À meia-noite deste sábado vai ser hora de adiantar os ponteiros dos relógios em uma hora, e mantê-los assim até a 0h de 21 de fevereiro de 2010. Este ano será o primeiro em que o horário de verão começa a vigorar em um período fixo, conforme decreto assinado pelo presidente Luiz Inácio Lula da Silva em 2008. Até então, era publicado, anualmente, um decreto para definir o período da mudança. Agora, o horário de verão começará sempre a partir da zero hora do terceiro domingo de outubro e vai até o terceiro domingo de fevereiro do ano seguinte. Se a data coincidir com o domingo de Carnaval, o final do horário de verão será transferido para o domingo seguinte.

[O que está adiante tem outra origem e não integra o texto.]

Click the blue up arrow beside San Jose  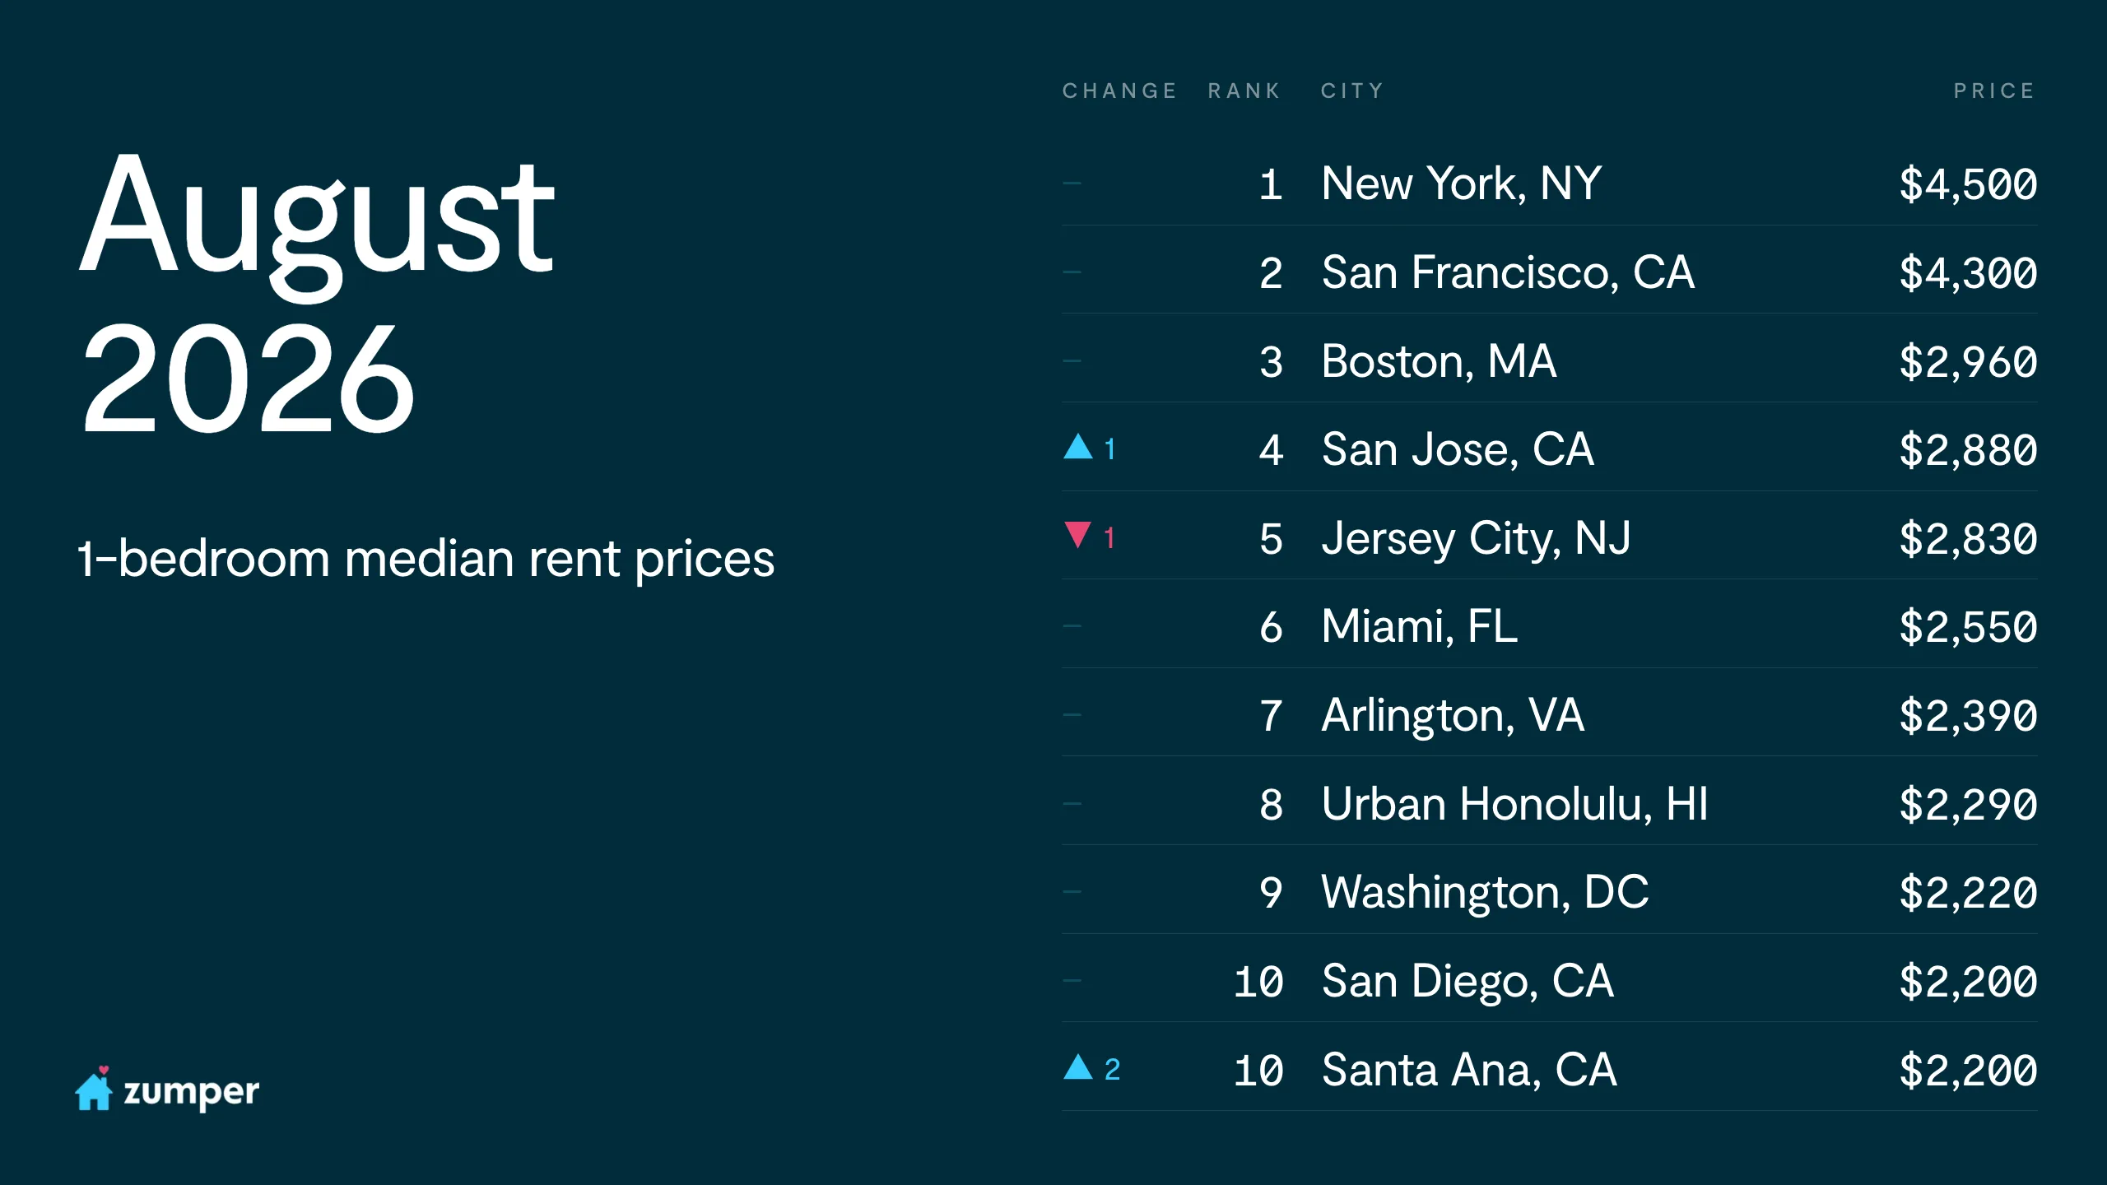[x=1078, y=447]
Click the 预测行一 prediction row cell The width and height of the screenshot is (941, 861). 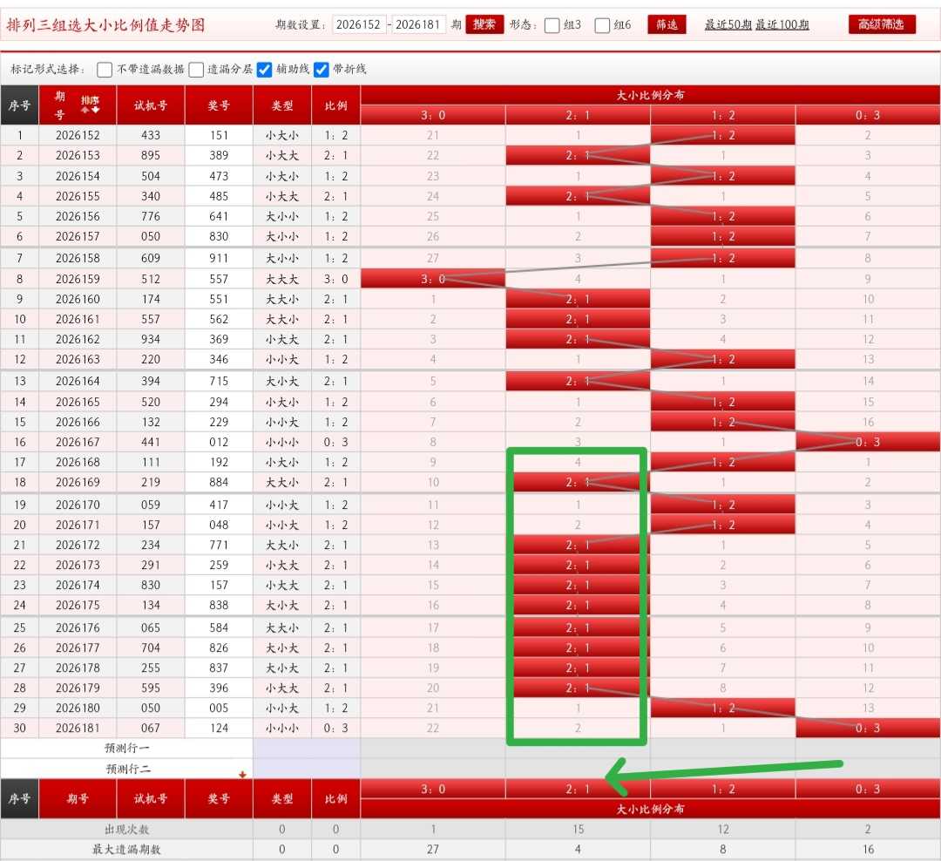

A alteração chega trazendo descontentamento para parte da população, principalmente para aqueles que precisam acordar mais cedo para trabalhar ou estudar. A reclamação é geral: uma hora a menos de sono, sair para trabalhar ainda no escuro e ter o dia mais curto lideram a lista de reclamações. O horário de verão será de 126 dias nas regiões Sul, Sudeste e Centro-Oeste do país, afetando os estados do Rio Grande do Sul, Santa Catarina, Paraná, São Paulo, Rio de Janeiro, Espírito Santo, Minas Gerais, Goiás, Mato Grosso, Mato Grosso do Sul e Distrito Federal. Os estados do Norte e Nordeste ficam de fora da medida.

Consumo de energia

O principal benefício do horário de verão é a diminuição do consumo de energia. A medida proporciona, ainda, o aumento da confiabilidade e segurança da operação do sistema elétrico, graças à redução da demanda máxima durante o horário de pico de carga do sistema elétrico brasileiro, que ocorre das 18h às 22h. Para o consumidor residencial, a economia é conseguida com o menor tempo de uso da iluminação artificial, podendo ser obtida redução de até 5% no consumo mensal de energia.

Na área de concessão da Cemig, a economia no período corresponde a 3,4%, cerca de 240 MW, potência que equivale à geração de quase duas usinas do porte da Usina Térmica de Igarapé (131 MW). A economia também é suficiente para abastecer a 100% de uma cidade de 700 mil habitantes no horário de pico.

Nos últimos dez anos, segundo o Ministério de Minas e Energia, a adoção do horário de verão possibilitou uma redução média de 4,7% na demanda por energia no horário de maior consumo, que ocorre entre 18h e 21h. Essa redução significa que as usinas deixaram de gerar, no horário de pico, cerca de 2 mil MW a cada ano ou 65% da demanda do Rio de Janeiro, ou 85% da demanda de Curitiba.